======== Records provided ========
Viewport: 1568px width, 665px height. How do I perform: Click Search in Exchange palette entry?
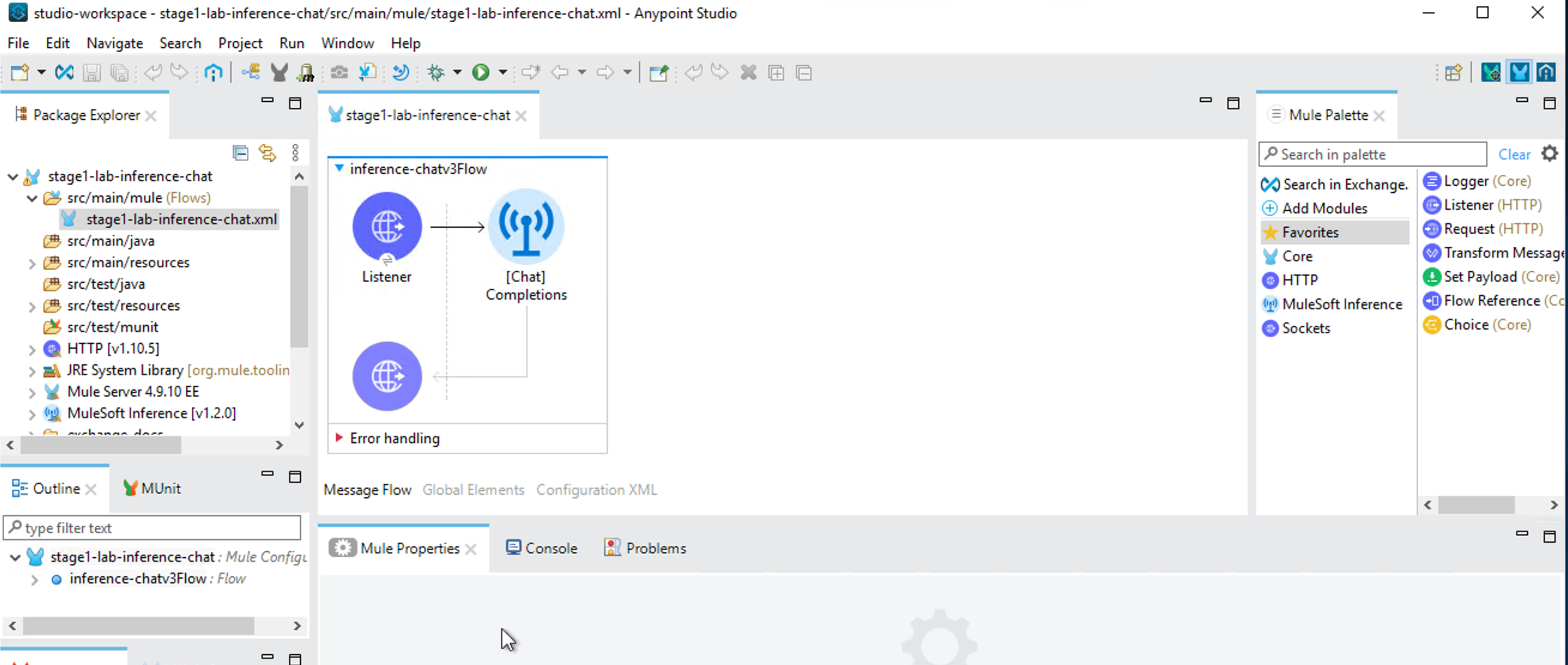1338,185
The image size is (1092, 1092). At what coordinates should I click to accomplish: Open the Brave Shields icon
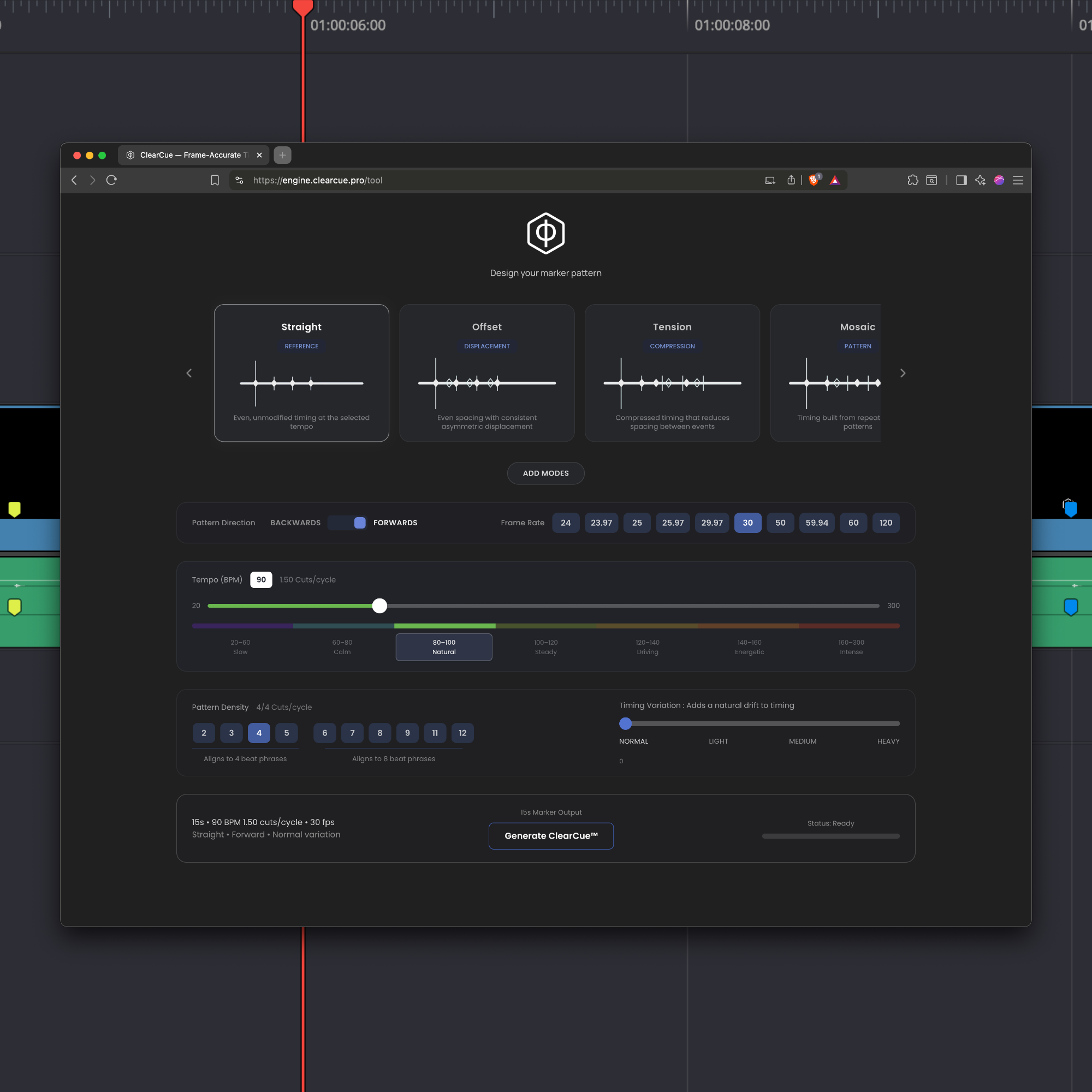(x=814, y=180)
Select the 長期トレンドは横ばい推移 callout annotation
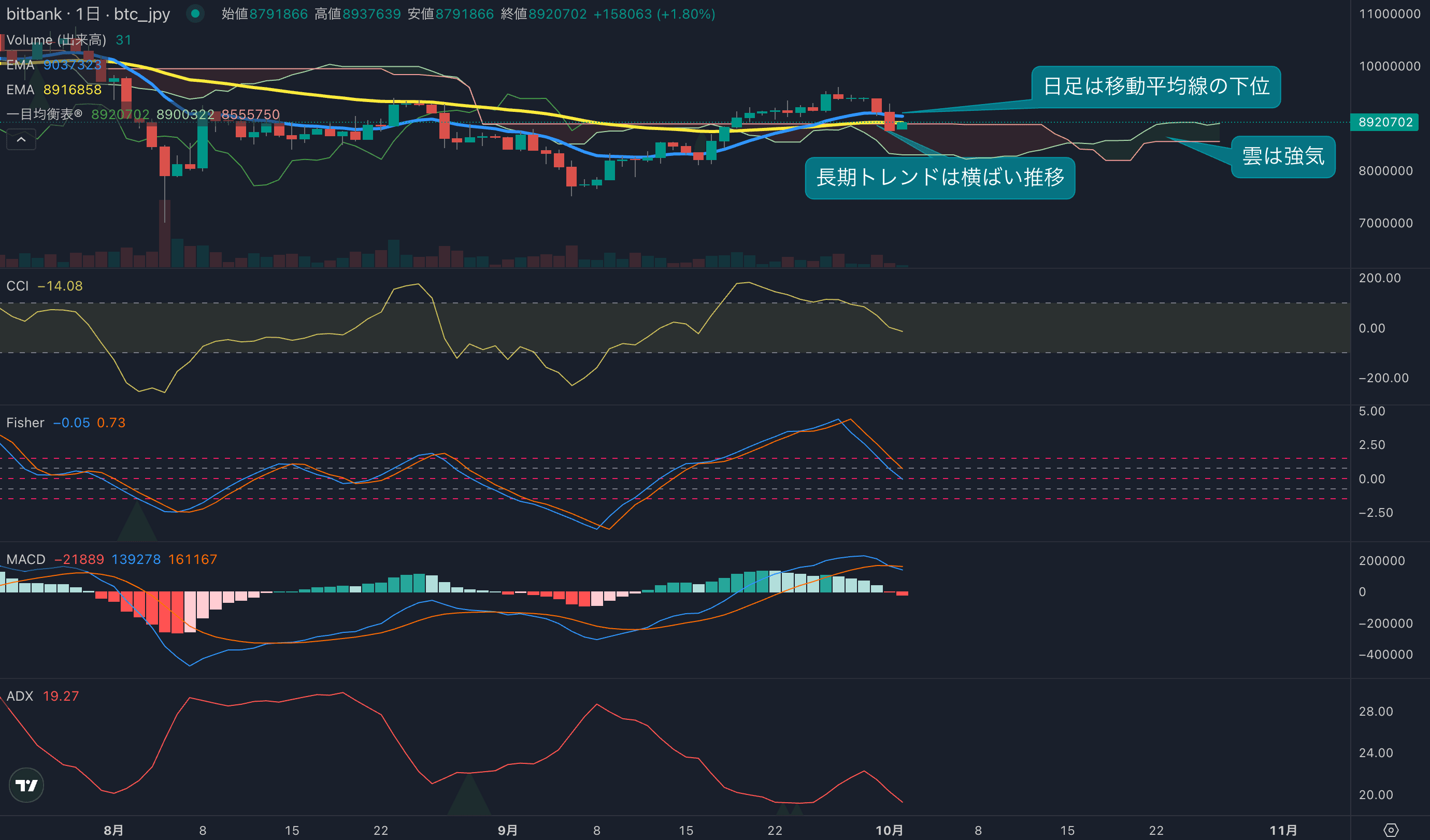 [x=940, y=178]
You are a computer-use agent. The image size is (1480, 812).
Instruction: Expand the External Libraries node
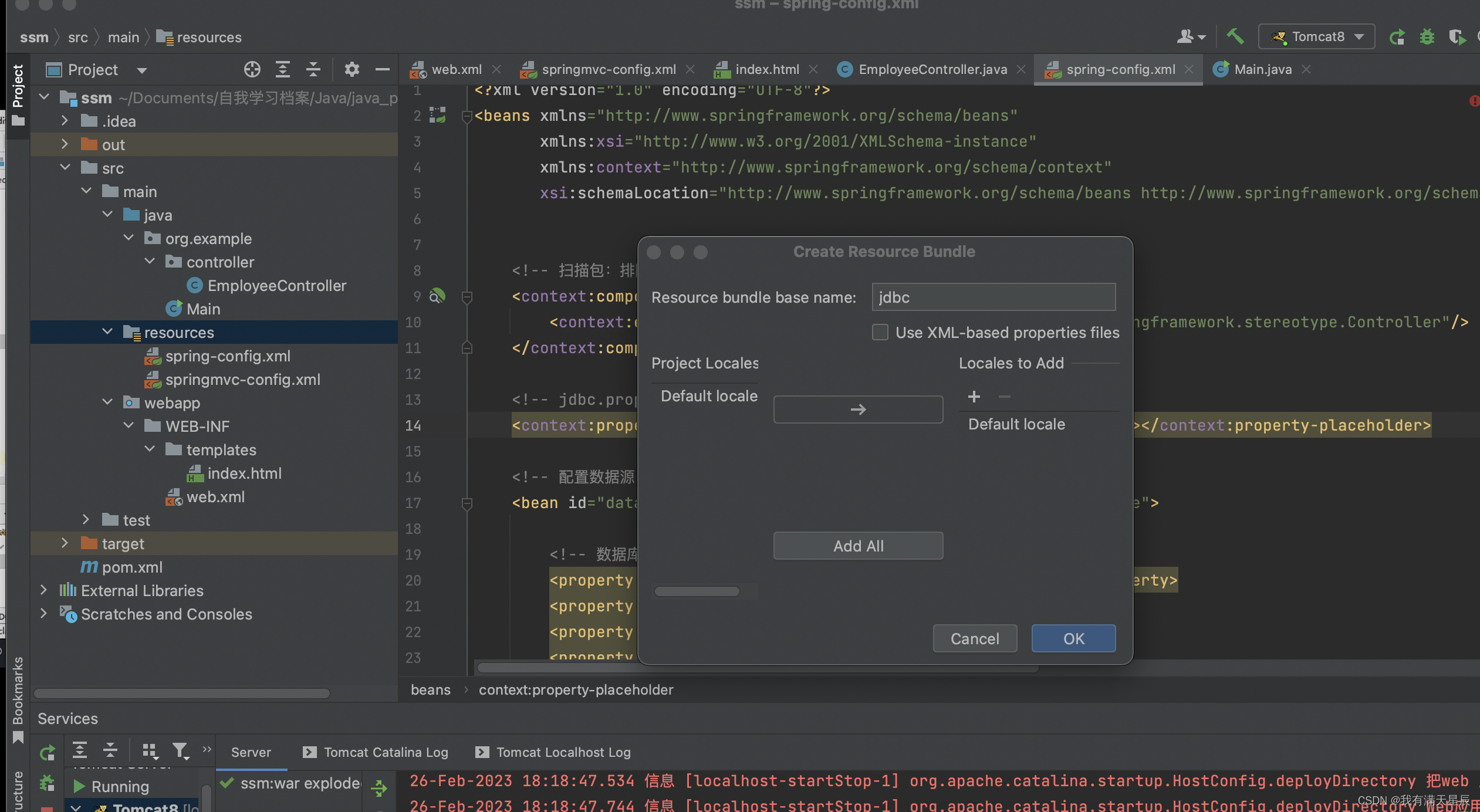(44, 590)
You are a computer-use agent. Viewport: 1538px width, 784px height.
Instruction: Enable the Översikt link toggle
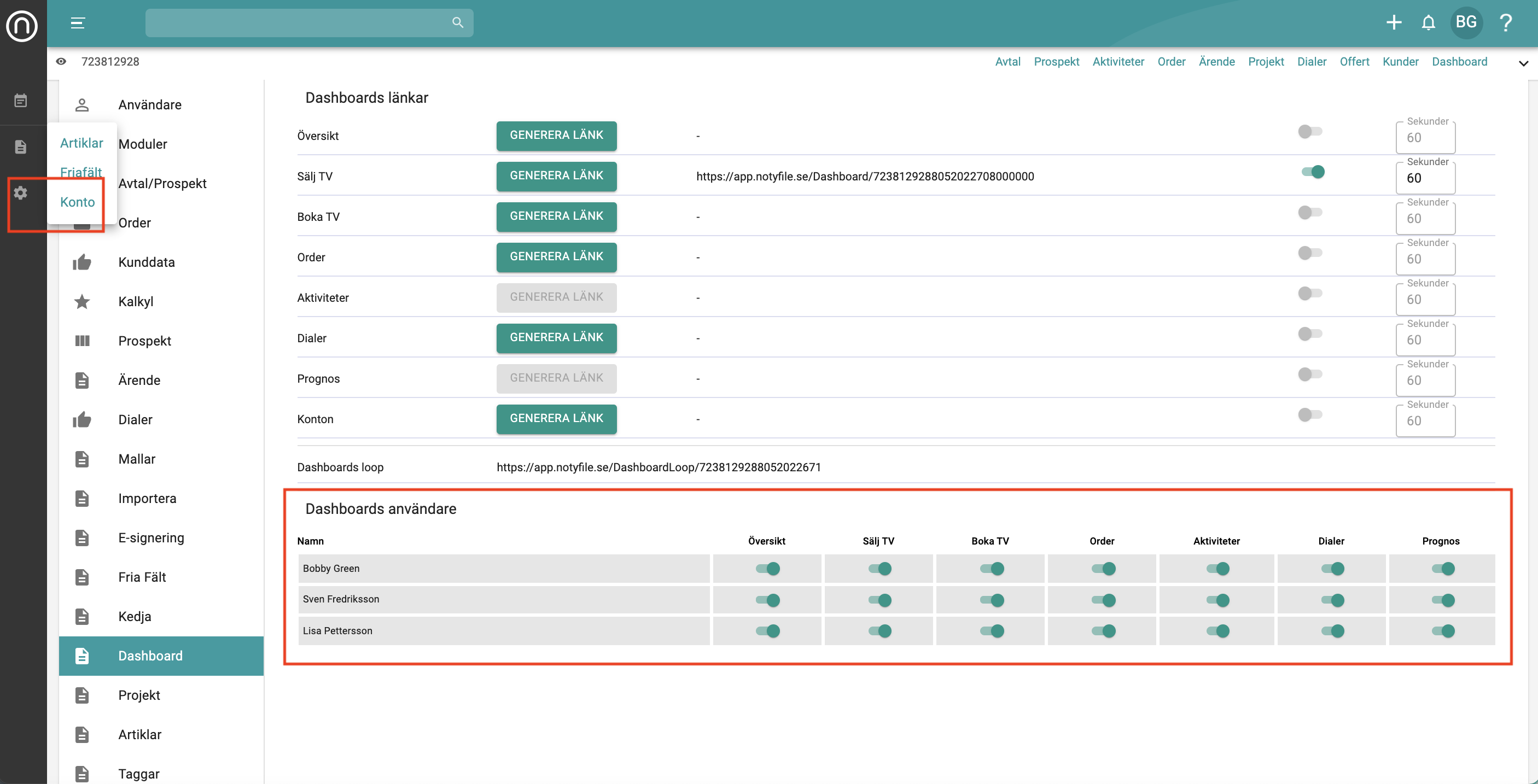1310,131
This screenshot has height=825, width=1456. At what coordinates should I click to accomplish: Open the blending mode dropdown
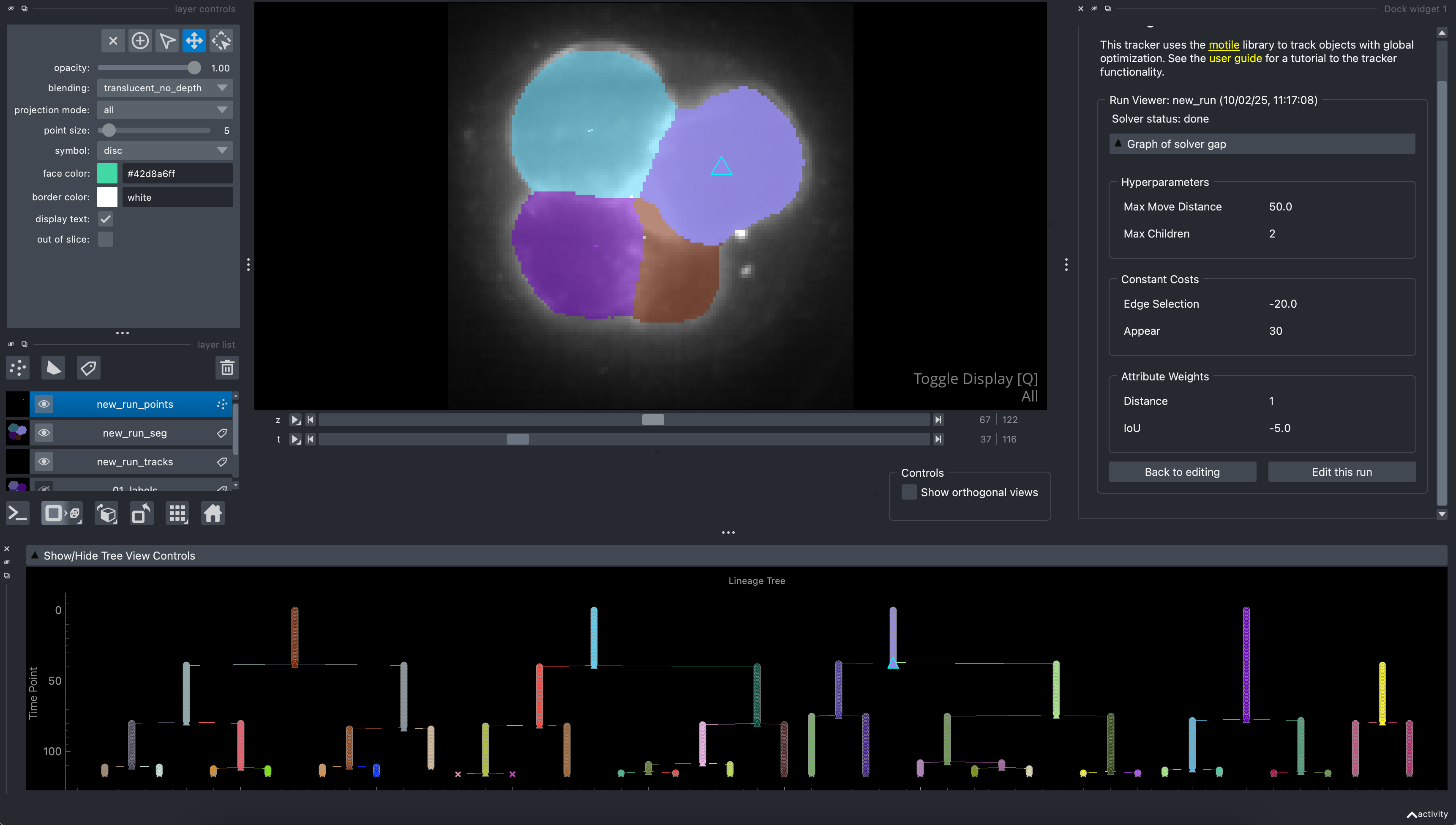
========
**Required work**
Transcribe the entries above word for word, but leave every picture out of your copy.

**Answer for this exercise**
Viewport: 1568px width, 665px height. How do I perform: Click Search in Exchange palette entry?
1338,185
The image size is (1092, 1092). At what coordinates should I click to accomplish: Open the Brave Shields icon
(x=814, y=180)
Select the 長期トレンドは横ばい推移 callout annotation
 [x=940, y=178]
You are a computer-use agent. The image size is (1480, 812).
Instruction: Expand the External Libraries node
(44, 590)
You are a computer-use agent. Viewport: 1538px width, 784px height.
Instruction: Enable the Översikt link toggle
1310,131
This screenshot has height=825, width=1456. At what coordinates should I click to accomplish: Open the blending mode dropdown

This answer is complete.